Law reform needed to help leaseholders take control of their buildings

Law reform needed to help leaseholders take control of their buildings Featured Image

Housing Secretary James Brokenshire has asked the Law Commission to look at improving the laws which allow leaseholders to manage their own buildings.


The legislation on Right to Manage is meant to put power in leaseholders’ hands and stop abuse, by allowing some leasehold property owners to take over the management of a building. But issues with the law have stopped its usage becoming widespread. And those who have taken up the option have found delays, costs and uncertainty. Now, as part of wider efforts to build a country that works for everyone, Mr Brokenshire has tasked the government’s independent legal advisers with conducting a broad review of Right to Manage and propose reform recommendations which improve its use in practice.


The Rt Hon James Brokenshire MP, Secretary of State for Communities, said:


“This Government is tackling unfair and abusive practices within the leasehold sector every day. Our work with the Law Commission is just one aspect of this. Leaseholders wanting to manage their own building should be supported to do so without the fear of uncertain, lengthy and costly court procedures.”

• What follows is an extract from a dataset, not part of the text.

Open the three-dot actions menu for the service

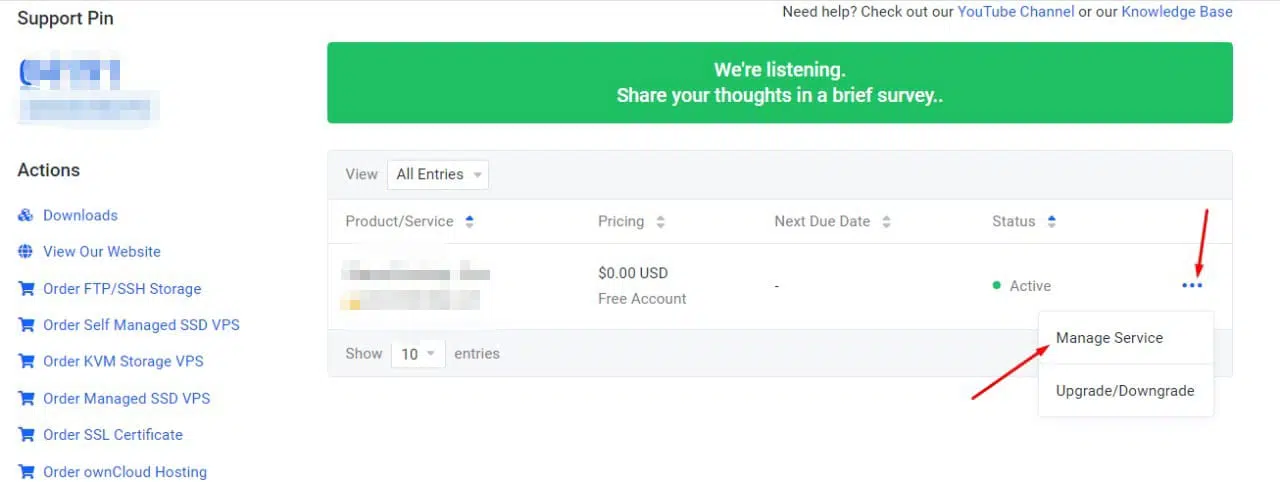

Law Commissioner Stephen Lewis said:


“Putting power in leaseholders’ hands can help them take control of their homes and lead to cost effective, good quality management of shared areas. But the law isn’t working as it should be and leaseholders are missing out on their right to manage. We’ll be looking to get to the bottom of why that is, and come up with reform recommendations that work for everyone.”

Taking Control of Where You Live

Under the Commonhold and Leasehold Reform Act 2002 leaseholders have the Right to Manage their building. To use the right, leaseholders must set up a company and follow certain procedures.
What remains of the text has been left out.